The problem with child pornography laws right now is that they are imprecise and fail to address the actual harm of sexually exploiting a child, which is what typically is happening when child pornography is made.

You have to say "typically" because, ironically, it's not a given that child pornographers and distributors are scum of the Earth, and here's why: the children referenced in the story above are child pornographers. The teenage girls made sexually explicit images of underage children (who happened to be themselves) for the titillation and prurient interest of the boys they sent the images to.

They're horrible criminals, scum of the Earth as the law is presently conceived and written. Yet that's clearly a farcical result.

I don't know that the DA in this case can be called "overzealous": a crime has been committed, and the DA's office is prosecuting it. The DA has discretion not to prosecute, so yes, the DA could have allowed these kids to get away with manufacturing, distributing, and owning kiddie porn (and maybe should have), but this may be an instance where it's unwise to blame the DA's office for doing what the law presumably asks for.

It's people who are sexually exploiting and abusing kids who should be hammered relentlessly. Unfortunately, in our overzealousness to make that happen, we're becoming irrational.
Janiece said…
Hm. I should of know better than to use imprecise language. :-)

I think we can all agree that those adults who abuse, manipulate and sexually exploit children for the edification of the pedophiles among us are the scum of the earth.

By that definition, the girls in question are certainly guilty of poor judgment, but not being child pornographers.

Given those assumptions, and the fact that the child pornography laws are imprecise, what options did the DA have in dealing with the situation without relaxing the laws that allow them to prosecute the scum?
Eric said…
The DA's options, as the laws are presently written, are prosecute or not prosecute, Janiece. And not prosecuting would, technically speaking, be the option that involves relaxing the execution of the law.

The DA doesn't write the law, he just prosecutes violations of it.

The thing that has to be repeated is that as the laws are written now, these girls are child pornographers. Technically speaking, they are "scum" as the law defines it--which is, again, obviously an absurd conclusion. So the problem is with how the legislature has defined the concepts of "child pornography" and "child pornographer."

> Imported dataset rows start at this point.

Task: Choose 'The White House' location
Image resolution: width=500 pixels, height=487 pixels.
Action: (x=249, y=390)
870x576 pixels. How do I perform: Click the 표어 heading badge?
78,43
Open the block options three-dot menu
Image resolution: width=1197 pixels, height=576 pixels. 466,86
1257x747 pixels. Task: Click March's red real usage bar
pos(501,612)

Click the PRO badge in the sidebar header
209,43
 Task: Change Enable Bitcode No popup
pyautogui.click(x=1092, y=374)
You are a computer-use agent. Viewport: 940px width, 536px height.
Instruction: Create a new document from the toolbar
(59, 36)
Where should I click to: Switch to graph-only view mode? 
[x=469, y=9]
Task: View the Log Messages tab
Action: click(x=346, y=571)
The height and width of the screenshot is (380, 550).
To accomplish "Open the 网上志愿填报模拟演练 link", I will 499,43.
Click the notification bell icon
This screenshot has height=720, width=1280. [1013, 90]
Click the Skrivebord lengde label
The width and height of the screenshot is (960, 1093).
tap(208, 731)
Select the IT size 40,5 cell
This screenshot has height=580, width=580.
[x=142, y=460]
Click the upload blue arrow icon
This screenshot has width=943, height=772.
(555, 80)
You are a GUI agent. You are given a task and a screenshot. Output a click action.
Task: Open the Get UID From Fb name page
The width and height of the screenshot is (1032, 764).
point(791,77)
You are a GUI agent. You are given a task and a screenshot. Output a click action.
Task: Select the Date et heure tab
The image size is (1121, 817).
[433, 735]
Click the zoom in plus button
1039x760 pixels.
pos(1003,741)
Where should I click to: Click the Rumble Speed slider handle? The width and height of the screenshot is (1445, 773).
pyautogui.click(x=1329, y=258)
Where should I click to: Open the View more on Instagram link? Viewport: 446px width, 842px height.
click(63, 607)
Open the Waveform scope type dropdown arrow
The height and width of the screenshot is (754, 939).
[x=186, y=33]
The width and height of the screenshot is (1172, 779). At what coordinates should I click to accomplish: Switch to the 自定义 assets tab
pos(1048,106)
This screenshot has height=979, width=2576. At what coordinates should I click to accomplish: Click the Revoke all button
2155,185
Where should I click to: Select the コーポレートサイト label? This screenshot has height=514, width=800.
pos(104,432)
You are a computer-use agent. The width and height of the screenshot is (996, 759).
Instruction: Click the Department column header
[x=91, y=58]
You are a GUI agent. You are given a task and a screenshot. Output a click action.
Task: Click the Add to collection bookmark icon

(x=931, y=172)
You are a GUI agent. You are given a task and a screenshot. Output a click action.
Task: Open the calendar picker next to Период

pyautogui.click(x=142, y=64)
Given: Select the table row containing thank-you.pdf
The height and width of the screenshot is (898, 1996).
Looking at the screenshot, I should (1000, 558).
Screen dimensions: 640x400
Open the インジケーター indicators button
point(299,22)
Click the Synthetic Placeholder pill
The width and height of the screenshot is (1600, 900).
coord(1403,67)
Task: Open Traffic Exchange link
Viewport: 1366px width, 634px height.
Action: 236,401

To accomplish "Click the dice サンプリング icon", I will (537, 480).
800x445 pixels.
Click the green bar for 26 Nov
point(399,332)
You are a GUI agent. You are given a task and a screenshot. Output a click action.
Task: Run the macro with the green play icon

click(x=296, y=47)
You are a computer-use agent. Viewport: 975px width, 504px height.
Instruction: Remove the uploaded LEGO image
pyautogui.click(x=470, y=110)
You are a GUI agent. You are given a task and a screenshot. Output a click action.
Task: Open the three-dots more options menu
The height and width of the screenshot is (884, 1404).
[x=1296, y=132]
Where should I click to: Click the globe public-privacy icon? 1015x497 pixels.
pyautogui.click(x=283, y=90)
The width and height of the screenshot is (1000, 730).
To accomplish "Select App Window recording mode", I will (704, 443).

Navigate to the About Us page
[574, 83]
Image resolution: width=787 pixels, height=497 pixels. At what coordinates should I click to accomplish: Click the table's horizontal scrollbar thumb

There's not a simple solution: the choices, as I see it, are revising the law (and acknowledging that making the law more rational may come at the cost of making some prosecutions more difficult) or leaving the law as is (or continuing the current trend of stripping defenses and making the law "tougher" in other ways) and acknowledging that we are criminalizing people who we didn't mean to as the price for getting the bad guys--e.g. sexually curious teens with poor judgment and access to cameras.